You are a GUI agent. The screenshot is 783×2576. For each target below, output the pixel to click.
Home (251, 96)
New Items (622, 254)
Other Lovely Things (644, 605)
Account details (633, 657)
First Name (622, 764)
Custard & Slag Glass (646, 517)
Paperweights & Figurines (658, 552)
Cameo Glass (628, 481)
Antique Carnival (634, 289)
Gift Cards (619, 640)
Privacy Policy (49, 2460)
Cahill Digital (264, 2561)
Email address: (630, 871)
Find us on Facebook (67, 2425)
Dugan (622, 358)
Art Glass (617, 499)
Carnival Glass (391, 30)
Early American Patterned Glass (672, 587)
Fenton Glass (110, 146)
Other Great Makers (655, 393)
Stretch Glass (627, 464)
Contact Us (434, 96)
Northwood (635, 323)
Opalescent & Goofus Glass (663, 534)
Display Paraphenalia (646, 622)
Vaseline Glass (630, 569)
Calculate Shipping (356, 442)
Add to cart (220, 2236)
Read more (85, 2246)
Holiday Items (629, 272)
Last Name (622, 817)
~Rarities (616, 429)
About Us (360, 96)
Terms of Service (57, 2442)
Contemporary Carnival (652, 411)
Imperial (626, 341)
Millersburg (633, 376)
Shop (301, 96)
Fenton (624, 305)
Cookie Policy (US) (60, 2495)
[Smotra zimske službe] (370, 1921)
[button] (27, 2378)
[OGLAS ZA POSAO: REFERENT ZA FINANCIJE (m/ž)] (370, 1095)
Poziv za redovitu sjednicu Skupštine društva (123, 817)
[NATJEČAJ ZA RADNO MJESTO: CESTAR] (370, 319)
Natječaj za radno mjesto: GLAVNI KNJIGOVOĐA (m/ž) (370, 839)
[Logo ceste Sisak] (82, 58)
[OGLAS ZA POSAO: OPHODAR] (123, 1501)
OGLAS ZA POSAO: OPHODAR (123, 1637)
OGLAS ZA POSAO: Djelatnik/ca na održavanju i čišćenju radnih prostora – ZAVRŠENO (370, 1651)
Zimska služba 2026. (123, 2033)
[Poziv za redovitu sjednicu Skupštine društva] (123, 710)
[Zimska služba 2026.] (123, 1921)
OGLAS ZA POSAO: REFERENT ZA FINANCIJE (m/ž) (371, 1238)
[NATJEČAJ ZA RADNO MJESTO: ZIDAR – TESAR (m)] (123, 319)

......

**WORK REQUEST:** Copy out each line of the data in which the word "služba" appears.

**EXERCISE SOLUTION:**
Zimska služba 2026. (123, 2033)
[Zimska služba 2026.] (123, 1921)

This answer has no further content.